The problem is, Blake is emphatically not making the claim that beauty is in the eye of the beholder. Look at what she herself says, beauty is something we need to train our eyes to see. If we need training to see it, then it isn’t simply in the eye of the beholder, but exists external to any given self. Blake’s whole point is how he is, or attempts to be, attuned to deeper spiritual realities to which this Anglican priest has become blind. Blake isn’t suggesting his way of seeing the world is just that, his way of seeing, but rather that he is depicting what is actually there. It is his peculiar vision of reality because he has it and others don’t, but Blake doesn’t appear to think this is because it is dependent on him:

And I know that This World Is a World of Imagination and Vision I see Every thing I paint In This World, but Every body does not see alike. To the Eyes of a Miser a Guinea is more beautiful than the Sun and a bag worn with the use of Money has more beautiful proportions than a Vine filled with Grapes. The tree which moves some to joy is in the Eyes of others only a Green thing that stands in the way. Some See Nature all Ridicule and Deformity and by these I shall not regulate my proportions, and Some Scarce see Nature at all But to the Eyes of the Man of Imagination Nature is Imagination itself. As a man is So he Sees. As the Eye is formed such are its Powers You certainly Mistake when you say that the Visions of Fancy are not to be found in This World. To Me This World is all One continued Vision of Fancy or Imagination and I feel Flattered when I am told So.
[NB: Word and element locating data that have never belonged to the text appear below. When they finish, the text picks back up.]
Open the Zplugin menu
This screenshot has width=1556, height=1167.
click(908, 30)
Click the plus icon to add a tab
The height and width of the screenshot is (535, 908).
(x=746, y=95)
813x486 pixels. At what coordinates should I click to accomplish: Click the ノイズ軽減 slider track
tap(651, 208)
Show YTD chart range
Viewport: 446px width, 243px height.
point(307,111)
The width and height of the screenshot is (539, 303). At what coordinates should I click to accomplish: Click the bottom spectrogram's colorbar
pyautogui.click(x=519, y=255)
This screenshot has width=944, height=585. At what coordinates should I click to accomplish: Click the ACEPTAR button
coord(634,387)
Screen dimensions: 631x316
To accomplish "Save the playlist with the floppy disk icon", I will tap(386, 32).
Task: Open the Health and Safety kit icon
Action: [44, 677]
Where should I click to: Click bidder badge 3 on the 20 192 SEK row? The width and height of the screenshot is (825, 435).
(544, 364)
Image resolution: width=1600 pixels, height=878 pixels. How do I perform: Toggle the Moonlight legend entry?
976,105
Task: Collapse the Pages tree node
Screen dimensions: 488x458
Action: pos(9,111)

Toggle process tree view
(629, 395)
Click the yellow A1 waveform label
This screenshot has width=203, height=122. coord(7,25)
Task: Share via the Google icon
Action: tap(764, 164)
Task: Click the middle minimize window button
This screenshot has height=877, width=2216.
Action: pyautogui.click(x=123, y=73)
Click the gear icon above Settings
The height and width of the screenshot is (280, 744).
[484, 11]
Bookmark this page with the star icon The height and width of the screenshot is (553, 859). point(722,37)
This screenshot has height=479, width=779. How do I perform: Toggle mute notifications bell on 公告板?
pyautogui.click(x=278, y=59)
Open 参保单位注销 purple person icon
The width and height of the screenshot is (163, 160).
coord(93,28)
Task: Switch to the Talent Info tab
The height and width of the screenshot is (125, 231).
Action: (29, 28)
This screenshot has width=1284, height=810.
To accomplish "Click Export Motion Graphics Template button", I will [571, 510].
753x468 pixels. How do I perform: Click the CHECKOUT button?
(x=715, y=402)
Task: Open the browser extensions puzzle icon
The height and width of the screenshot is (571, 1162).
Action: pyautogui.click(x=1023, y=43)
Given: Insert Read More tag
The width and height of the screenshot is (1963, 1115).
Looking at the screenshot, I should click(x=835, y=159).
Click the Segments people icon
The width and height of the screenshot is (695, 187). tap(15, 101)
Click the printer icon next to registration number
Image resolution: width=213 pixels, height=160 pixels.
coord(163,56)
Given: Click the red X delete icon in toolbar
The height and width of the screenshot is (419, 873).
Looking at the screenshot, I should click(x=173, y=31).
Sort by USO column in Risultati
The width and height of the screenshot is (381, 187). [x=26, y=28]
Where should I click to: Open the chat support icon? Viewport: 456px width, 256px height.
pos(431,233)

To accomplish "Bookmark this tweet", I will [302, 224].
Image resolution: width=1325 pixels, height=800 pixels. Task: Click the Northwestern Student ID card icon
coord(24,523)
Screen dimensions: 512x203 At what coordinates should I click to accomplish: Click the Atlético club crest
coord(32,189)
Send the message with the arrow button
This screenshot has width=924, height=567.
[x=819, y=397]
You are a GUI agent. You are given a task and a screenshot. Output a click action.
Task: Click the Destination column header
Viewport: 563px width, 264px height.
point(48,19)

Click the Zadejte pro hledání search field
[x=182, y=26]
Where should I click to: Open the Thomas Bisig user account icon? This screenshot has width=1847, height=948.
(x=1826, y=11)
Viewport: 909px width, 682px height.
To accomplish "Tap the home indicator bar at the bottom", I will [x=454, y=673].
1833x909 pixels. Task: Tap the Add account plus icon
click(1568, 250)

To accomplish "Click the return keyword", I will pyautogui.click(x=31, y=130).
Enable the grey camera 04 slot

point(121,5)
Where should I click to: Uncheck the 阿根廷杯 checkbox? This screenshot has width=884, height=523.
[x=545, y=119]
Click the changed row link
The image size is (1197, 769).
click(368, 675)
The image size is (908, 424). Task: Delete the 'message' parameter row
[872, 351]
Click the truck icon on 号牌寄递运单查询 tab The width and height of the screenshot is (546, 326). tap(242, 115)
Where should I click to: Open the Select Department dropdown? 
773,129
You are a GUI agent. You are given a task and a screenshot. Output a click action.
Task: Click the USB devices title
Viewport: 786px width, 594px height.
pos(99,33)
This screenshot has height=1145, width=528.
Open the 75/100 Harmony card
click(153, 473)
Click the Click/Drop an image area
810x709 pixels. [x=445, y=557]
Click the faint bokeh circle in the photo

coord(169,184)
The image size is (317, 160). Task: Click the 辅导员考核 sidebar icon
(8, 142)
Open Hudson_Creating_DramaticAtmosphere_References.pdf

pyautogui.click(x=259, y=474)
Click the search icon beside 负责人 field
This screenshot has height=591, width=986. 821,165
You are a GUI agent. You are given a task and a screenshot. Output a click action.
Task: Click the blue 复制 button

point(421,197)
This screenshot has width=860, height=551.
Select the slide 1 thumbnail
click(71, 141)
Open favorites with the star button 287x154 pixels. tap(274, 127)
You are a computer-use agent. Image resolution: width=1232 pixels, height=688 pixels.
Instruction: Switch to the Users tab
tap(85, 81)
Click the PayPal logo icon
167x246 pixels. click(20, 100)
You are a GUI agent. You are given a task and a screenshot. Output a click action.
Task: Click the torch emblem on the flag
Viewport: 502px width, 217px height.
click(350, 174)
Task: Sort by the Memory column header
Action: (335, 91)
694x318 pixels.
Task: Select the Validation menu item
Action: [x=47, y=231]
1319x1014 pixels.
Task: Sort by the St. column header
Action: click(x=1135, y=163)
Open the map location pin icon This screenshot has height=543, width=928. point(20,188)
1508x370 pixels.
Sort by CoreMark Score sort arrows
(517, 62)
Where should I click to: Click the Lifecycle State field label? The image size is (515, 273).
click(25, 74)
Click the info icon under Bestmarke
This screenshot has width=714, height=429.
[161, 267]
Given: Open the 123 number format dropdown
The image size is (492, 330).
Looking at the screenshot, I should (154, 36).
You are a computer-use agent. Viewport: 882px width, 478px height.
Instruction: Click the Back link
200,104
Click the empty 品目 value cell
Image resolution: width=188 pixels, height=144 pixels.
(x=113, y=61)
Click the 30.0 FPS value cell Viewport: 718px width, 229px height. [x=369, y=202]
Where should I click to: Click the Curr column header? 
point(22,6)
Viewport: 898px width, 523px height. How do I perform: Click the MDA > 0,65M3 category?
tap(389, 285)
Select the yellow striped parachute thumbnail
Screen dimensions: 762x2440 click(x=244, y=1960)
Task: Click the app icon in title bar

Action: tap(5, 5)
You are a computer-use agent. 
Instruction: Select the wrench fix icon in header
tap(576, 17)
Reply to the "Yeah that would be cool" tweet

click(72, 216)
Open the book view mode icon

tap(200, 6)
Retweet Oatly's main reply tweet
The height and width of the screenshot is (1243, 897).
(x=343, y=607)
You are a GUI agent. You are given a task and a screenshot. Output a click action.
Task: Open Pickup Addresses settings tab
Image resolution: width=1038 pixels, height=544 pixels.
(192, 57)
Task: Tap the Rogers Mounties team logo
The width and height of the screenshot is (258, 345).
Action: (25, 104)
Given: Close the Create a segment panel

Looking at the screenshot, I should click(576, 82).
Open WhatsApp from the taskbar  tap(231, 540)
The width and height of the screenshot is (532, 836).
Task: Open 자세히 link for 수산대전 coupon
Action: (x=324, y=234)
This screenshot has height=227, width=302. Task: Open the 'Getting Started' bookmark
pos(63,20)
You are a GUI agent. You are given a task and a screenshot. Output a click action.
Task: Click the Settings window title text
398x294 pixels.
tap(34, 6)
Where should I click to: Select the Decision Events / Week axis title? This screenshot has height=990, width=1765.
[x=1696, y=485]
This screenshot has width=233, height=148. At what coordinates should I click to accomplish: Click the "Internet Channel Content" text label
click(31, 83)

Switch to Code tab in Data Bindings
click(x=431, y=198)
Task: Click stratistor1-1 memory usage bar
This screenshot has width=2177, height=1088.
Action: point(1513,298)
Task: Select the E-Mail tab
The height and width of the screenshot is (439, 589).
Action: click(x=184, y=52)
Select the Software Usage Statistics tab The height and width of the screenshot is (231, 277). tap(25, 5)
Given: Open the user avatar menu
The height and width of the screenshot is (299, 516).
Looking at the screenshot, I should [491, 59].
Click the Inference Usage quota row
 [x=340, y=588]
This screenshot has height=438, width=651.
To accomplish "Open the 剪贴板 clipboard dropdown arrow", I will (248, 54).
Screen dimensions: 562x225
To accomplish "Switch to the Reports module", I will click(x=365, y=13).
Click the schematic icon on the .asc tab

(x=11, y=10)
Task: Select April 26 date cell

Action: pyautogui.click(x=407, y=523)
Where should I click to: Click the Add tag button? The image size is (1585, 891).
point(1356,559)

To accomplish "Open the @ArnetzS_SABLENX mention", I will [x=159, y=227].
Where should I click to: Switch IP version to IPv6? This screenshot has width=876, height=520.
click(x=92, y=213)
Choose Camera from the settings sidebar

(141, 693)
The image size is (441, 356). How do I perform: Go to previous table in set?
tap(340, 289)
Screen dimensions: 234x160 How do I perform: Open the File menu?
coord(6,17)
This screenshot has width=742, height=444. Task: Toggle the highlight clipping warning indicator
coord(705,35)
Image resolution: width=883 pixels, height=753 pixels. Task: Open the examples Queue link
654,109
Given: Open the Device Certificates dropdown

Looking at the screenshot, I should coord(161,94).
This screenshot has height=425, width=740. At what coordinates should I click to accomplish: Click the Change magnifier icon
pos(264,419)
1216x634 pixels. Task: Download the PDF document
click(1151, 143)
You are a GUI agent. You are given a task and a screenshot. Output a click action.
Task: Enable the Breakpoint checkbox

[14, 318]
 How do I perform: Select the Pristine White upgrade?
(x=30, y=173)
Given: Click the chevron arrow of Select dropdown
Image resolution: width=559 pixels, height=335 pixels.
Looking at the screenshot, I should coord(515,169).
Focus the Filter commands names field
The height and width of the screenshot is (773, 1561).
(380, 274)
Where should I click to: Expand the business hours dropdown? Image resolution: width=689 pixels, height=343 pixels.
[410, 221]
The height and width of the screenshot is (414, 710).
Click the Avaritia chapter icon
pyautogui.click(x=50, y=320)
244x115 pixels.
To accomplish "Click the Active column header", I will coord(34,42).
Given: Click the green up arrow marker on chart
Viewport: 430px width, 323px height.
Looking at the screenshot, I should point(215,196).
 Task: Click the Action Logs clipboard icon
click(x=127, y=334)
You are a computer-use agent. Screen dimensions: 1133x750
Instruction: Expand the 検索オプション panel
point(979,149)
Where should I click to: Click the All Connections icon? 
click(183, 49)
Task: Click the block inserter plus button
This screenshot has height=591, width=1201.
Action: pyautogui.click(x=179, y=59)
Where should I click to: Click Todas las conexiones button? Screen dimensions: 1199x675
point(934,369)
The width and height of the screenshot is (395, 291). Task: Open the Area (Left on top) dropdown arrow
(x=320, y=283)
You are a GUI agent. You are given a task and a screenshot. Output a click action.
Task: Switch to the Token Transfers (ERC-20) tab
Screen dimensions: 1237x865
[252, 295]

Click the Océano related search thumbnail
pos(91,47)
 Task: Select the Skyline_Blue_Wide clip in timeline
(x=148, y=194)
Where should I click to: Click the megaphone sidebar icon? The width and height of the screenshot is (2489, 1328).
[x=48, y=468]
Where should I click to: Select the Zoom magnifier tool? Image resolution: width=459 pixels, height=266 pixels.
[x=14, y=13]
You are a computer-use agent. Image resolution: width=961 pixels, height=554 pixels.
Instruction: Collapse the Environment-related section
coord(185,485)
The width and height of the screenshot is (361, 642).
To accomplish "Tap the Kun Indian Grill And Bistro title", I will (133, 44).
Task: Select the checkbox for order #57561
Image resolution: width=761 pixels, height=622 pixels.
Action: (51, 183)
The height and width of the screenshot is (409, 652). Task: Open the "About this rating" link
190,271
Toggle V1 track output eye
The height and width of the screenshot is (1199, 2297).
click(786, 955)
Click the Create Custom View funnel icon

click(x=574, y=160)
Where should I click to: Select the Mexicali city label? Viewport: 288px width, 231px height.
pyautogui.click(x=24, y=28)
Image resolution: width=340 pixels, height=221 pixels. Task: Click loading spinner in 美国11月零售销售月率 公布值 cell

While difficult to parse his lack of punctuation in places, Blake here seems to be saying that the world is as he sees it. Those who see the guinea as more beautiful than the sun or trees simply as green obstructions have ill-formed eyes and see ill. The eye which is attuned to visions and fancy and imagination, that eye, when it listens to its Angel or Genius is more likely to see clearly. Coleridge knew this, so did Tolkien and Barfield. Beauty is in the eye of the beholder, but only if the beholder has been attuned to Beauty outside of its eye, only if the beholder has eyes to see.